* [Provided entries]
##########

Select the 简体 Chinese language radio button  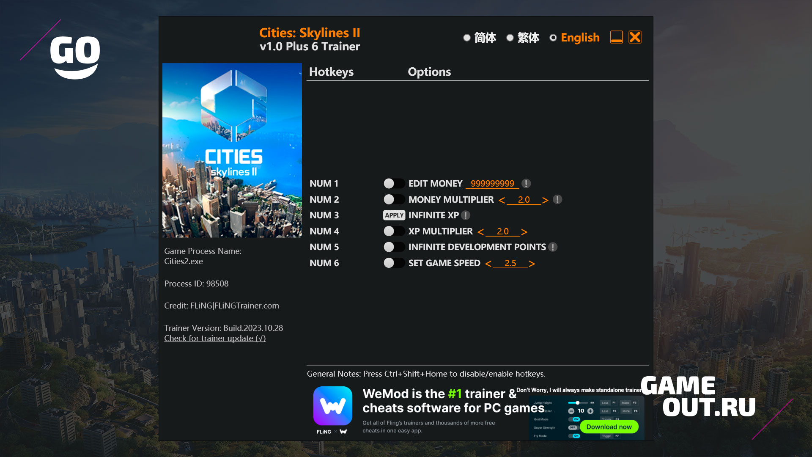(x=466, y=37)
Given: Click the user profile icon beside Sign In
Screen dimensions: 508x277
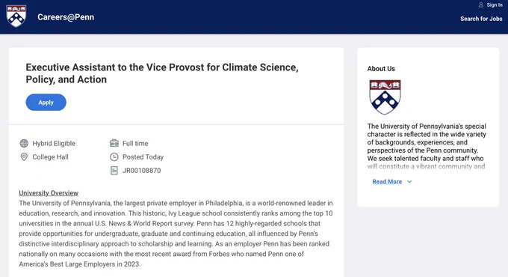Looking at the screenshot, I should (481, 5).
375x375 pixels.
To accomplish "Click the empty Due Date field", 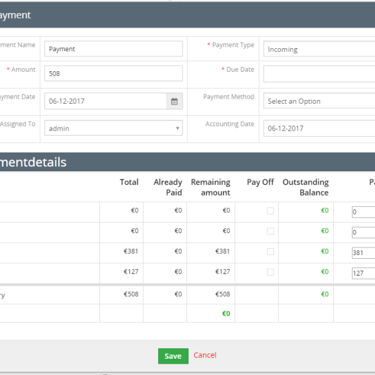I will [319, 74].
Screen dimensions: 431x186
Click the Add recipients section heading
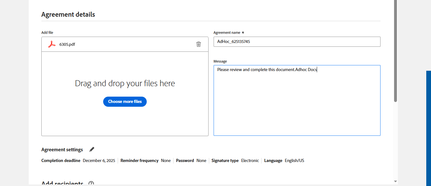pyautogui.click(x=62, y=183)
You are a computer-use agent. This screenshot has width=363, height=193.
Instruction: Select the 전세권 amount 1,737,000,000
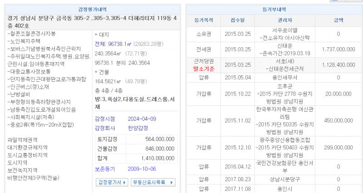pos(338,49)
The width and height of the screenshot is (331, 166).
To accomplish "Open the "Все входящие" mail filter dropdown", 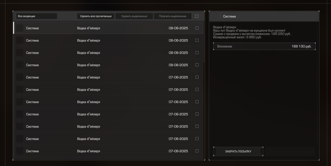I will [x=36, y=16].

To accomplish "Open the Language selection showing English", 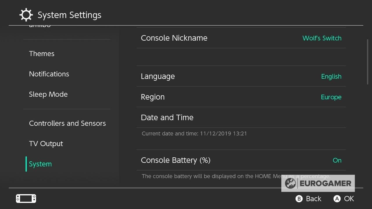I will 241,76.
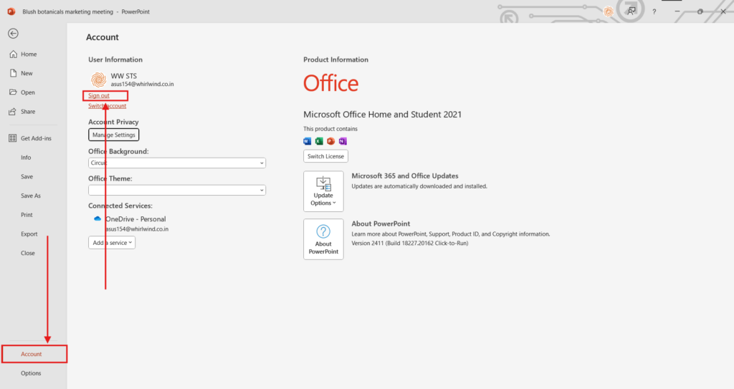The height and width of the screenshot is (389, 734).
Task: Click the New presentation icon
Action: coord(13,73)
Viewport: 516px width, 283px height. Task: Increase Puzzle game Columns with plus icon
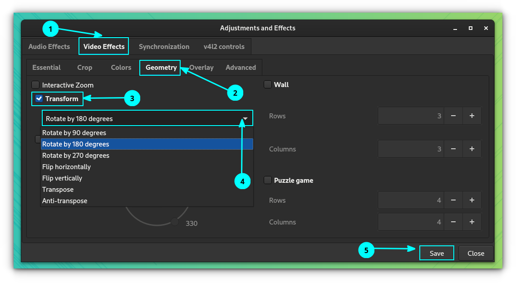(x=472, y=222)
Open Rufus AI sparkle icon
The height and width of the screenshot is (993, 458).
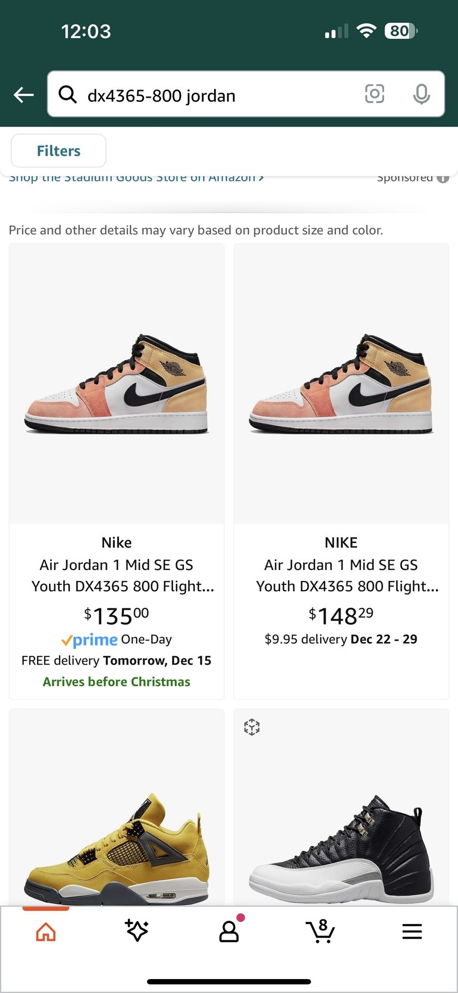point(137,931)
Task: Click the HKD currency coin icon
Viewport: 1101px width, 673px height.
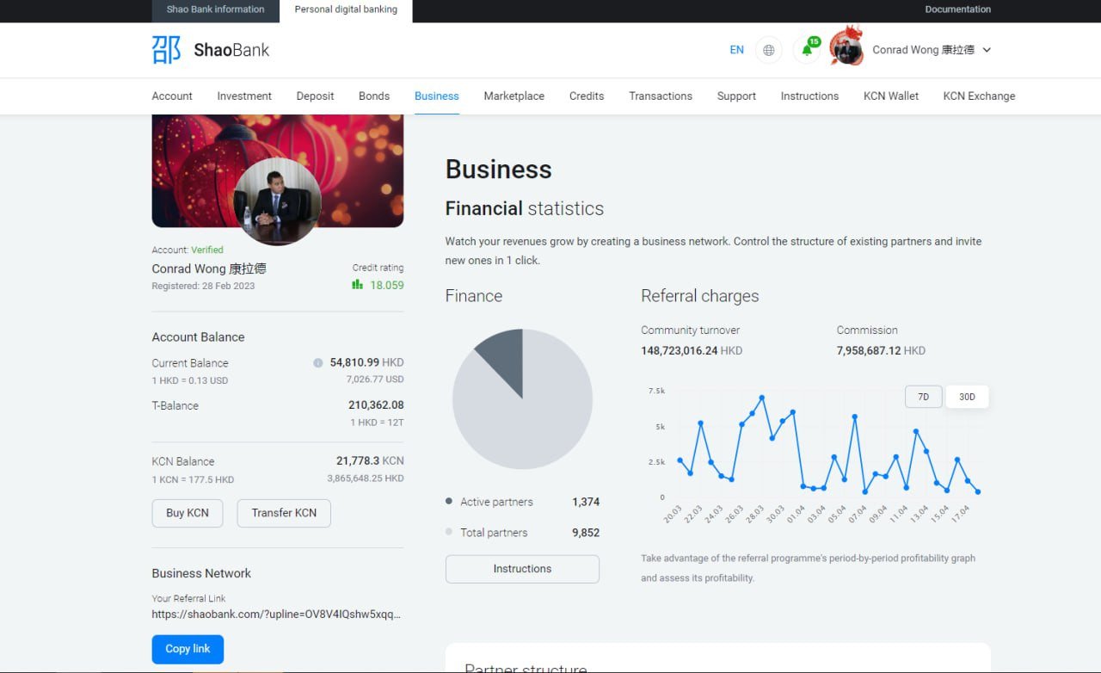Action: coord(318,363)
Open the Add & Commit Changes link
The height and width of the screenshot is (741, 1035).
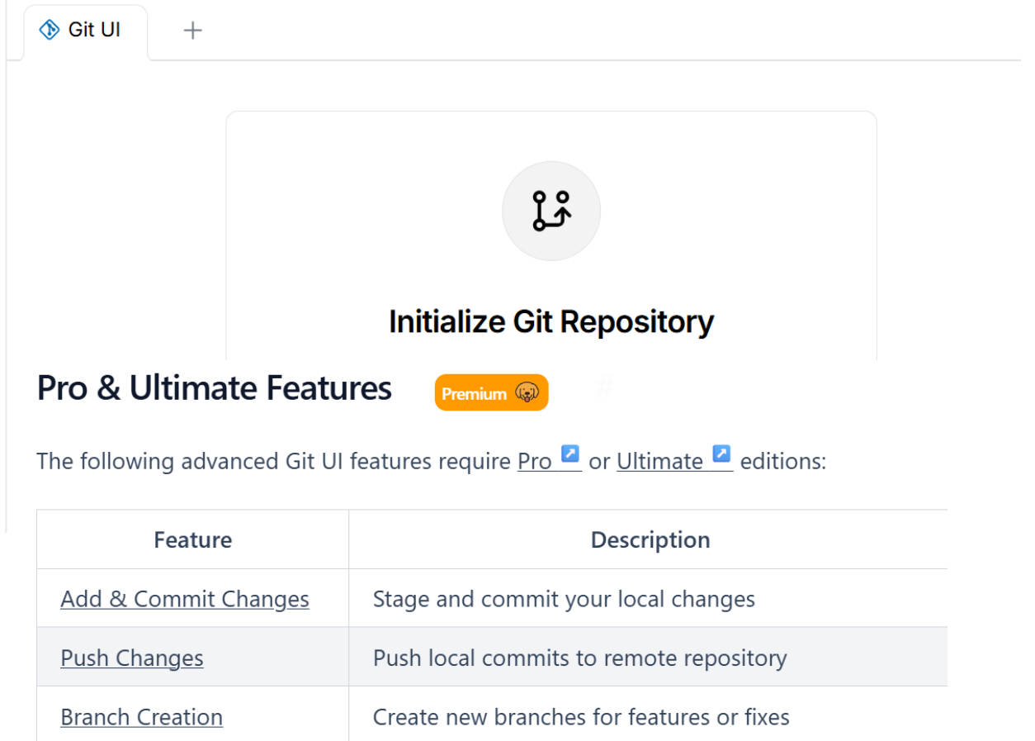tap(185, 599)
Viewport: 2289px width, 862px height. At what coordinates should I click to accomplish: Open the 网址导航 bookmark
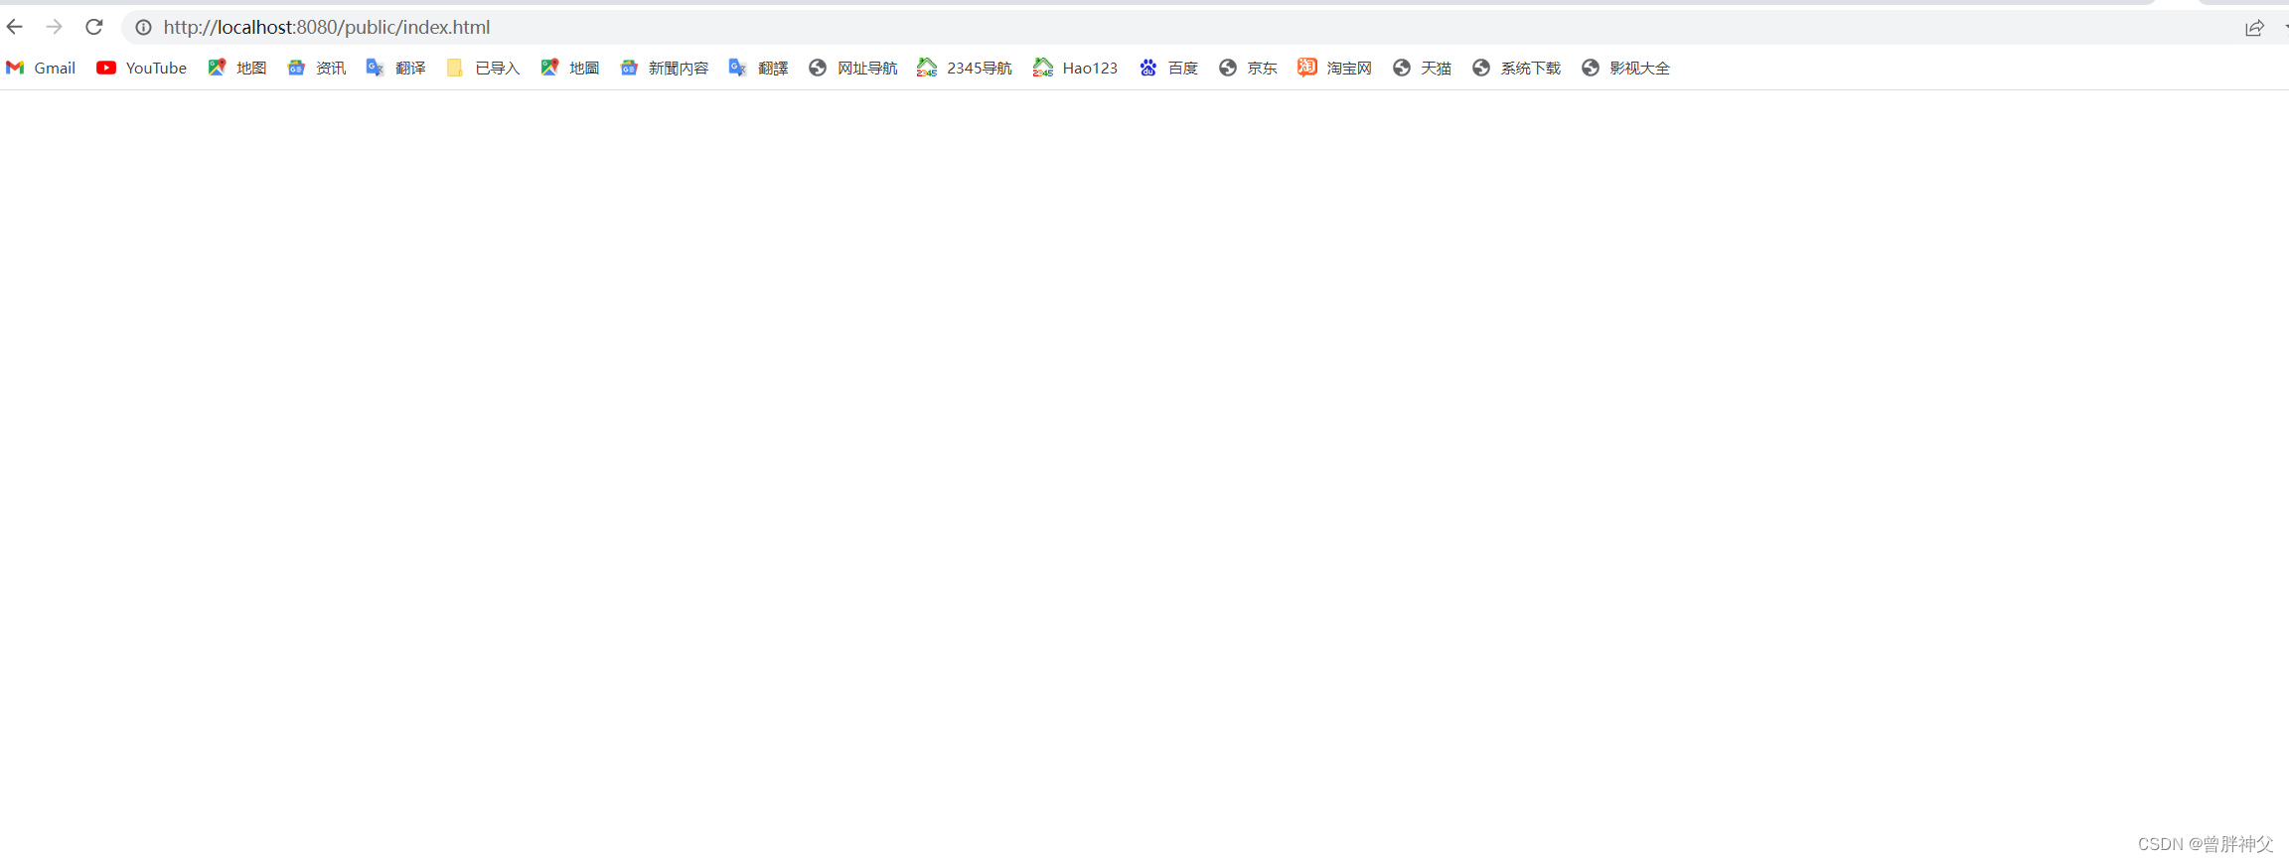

##########

* [Task instructions] Every line between the one containing "Viewport: 516px width, 283px" and the last line of the data above, both included, should be copied exactly, but not the pictures.

* [Result of the task]
Viewport: 516px width, 283px height. Task: Increase Puzzle game Columns with plus icon
(x=472, y=222)
Open Rufus AI sparkle icon
The height and width of the screenshot is (993, 458).
point(137,931)
Task: Click the HKD currency coin icon
Viewport: 1101px width, 673px height.
Action: coord(318,363)
Open the Add & Commit Changes link
The height and width of the screenshot is (741, 1035).
tap(185, 599)
Viewport: 2289px width, 862px height. At what coordinates should I click to accomplish: Open the 网址导航 bookmark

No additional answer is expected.